As with all good crime writing, The Crooked Beat makes the location seem the perfect place for crime. As a Yorkshireman, what other places in God’s Own County would make good settings for crime?

I think Yorkshire is massively underused in crime writing. It’s such a diverse place and there’s so much to go at. Leeds is a metropolitan city that seems to have reinvented itself around the financial sector, Sheffield has a distinct and multi-cultural feel to it, Hull is a port and places like York and Whitby are amazing backdrops to any story. You’ve also got wide open spaces and coastline. Wherever you look, you’ve got countless stories and amazing backdrops.

One of the key themes in The Crooked Beat is the relationship between the generations, be it fathers and sons or mentors and proteges. Not having lived in their era, are we ever able to morally judge the actions of the generation before us?
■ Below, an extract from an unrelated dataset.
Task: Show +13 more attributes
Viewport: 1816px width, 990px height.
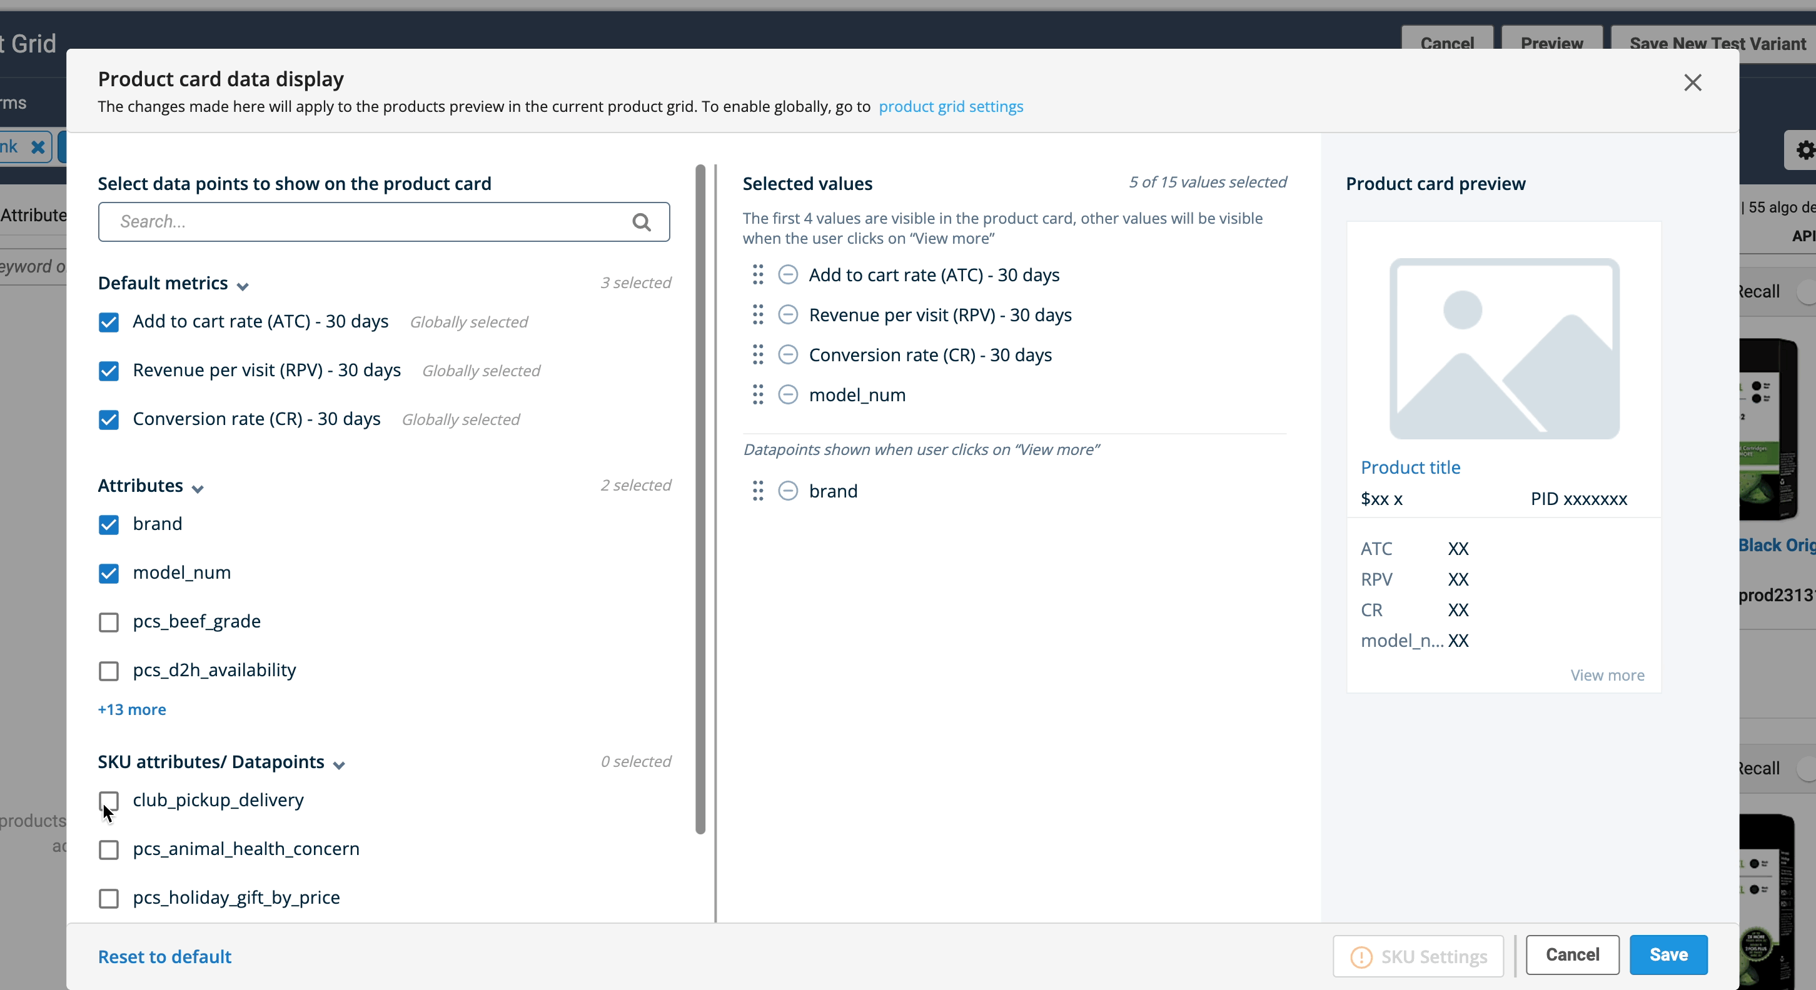Action: (132, 710)
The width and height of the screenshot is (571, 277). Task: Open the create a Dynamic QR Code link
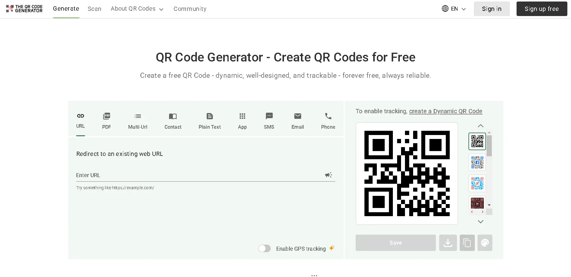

Very good question and you’re right, it was definitely something at the forefront of my mind as I wrote The Crooked Beat. I certainly didn’t set out with the intention of making judgments. I’m not really interested in looking at what I think of as being institutional behaviour. However bankrupt their actions seem to us, I’m not sure I want to set them against present-day standards and norms in the hope of gaining some understanding. It’s about context for me. Some writers, like David Peace, are brilliant at unpicking the issues and examining them. I was more interested in the relationships between people, like the father and son issues in the novel. To my mind, they transcend time in a way societal change maybe doesn’t.

Nick Quantrill was born and raised in Hull, an isolated industrial city in East Yorkshire. His Joe Geraghty novels are published by Caffeine Nights.

A prolific short story writer, Nick’s work has appeared in various volumes of The Mammoth Book of Best British Crime. In 2011, Nick became the first person to hold the role of ‘Writer in Residence’ at Hull Kingston Rovers, contributing exclusive fiction to the match day programme and assisting with the club’s literacy programme.

When not writing fiction, Nick contributes reviews and essays to a variety of football and music websites. He lives with his wife, daughter, cat and the constant fear Hull City will let him down.